PLUS THE AIRPLANE NOISES!

He could listen to a truck go by and say, "Hey, that sounds good."

WELL, HE COULD INCORPORATE THAT INTO HIS MUSIC.

Exactly. Right now, I'm mixing what I'm calling On The Road, which is a double live album of what I consider to be his best live performances. I was listening to "Machine Gun" from the Berkeley concert yesterday, and it still amazes me. And that was 1970, when he was supposed to be burned out.

WAS THERE EVER A DEFINITIVE STUDIO VERSION OF "MACHINE GUN"? There's a version, but I wouldn't call it definitive or I would have used it on Voodoo Soup. "Machine Gun" was one of those songs where Jimi could get his ya-yas out on stage. If he was angry that day, it would sound even better, and he would react to the audience a lot. But, in the studio, it was too efficient; his solos didn't get off like they did live.

YOU SAID THAT YOU'RE DOING THESE REISSUES PRIMARILY FOR A YOUNGER CROWD. WAS THERE A SPECIFIC MIXING STRATEGY THAT YOU DIRECTED TO THAT END?

My constantly being quoted about the younger crowd has been a little overblown. As Jimi said, "It's younger MINDS," I don't care if someone is 50 years old, they ought to be able to relate to what's available today and not hang onto this nostalgia about what used to be. So, there are major changes in the mixes, because the technology has gone through major changes. We have technology today that can take out pops and hiss and all that normal machine and tape noise.

SO YOU CAN HEAR AL THE INSTRUMENTS MORE CLEARLY. That's what it's all about, man. Can you get to the musician's fingers? Can you get to his strings?, whatever it is that's making the music?

THE MIXES ON VOODOO SOUP SEEM TO BE MORE DOWN THE MIDDLE THAN THE ORIGINAL ONES.

It's a question of balance. Mixing is subject to the way something was recorded, and there's stuff leaking into all these tracks. Something might be on one side because that's the way we can minimize the leakage on something else. But there are no rules. You just sit down and listen and do the best thing you can to get the best sound you can. The focus is on Jimi, but, by the same token, if the drums don't sound good, then it makes Jimi sound not so good.

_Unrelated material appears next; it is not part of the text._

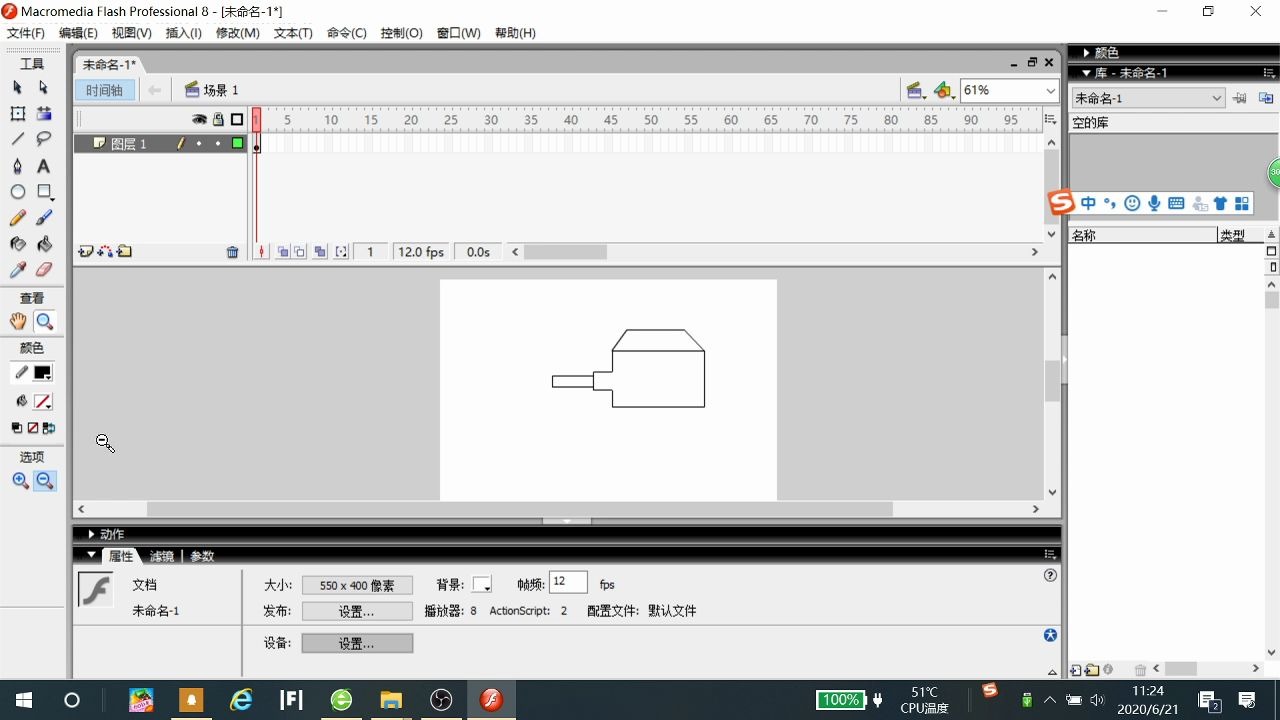Grab the Hand tool under 查看
Viewport: 1280px width, 720px height.
[18, 321]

I HAVE TO CONGRATULATE YOU ON THAT BECAUSE, FOR THE MOST PART, YOU'VE IMPROVED THE WAY THE DRUM TRACKS SOUND.

It's not a question of what's better or what's worse; it's a question of how you do things. Eddie Kramer and Mitch Mitchell and those guys were in a different mode back then; there were different musical values, and so on. That was still the psychedelic era, and Jimi was supposed to be one of those guys, so they got more - I hate to even use the word but that's how everybody relates to it - psychedelic sounds, more slapback, more moving from side to side.

THERE ISN'T MUCH OF THAT AT ALL ON VOODOO SOUP; IT'S MORE SOLID. For me, the music is straight ahead. If it's happening, you don't need any of that. But, in those days, it was making people feel better about the music. I don't think you can compare the two, I really don't. You just have to evaluate something from the way you hear it now, not what used to be. That seems to be the problem with the purists and the collectors. If I wanted to direct myself to them, I could be throwing records out on the street every minute. They don't care, they want to hear Jimi's mistakes, and, if I could put one of his old socks in there, I'd sell even more.

I KEEP WONDERING WHEN SOMEBODY'S GONNA PUT OUT A BOOTLEG OF HIM TAKING A LEAK.

If someone has a tape of that, it's probably one of their prized possessions. I just can't address that.

YOU HAVE TO UNDERSTAND, FOR SOME OF THESE PEOPLE, IT'S LIKE A RELIGIOUS THING. IT'S LIKE YOU'VE REMIXED THE BIBLE!

Well, look what Christianity did to the Old Testament, man. And now they're BOTH accepted.

YEAH, BUT NOBODY KNOWS WHO REMIXED THE BIBLE. YOUR NAME IS ON THIS THING.

Well, in 10 years time, they'll forget me, too.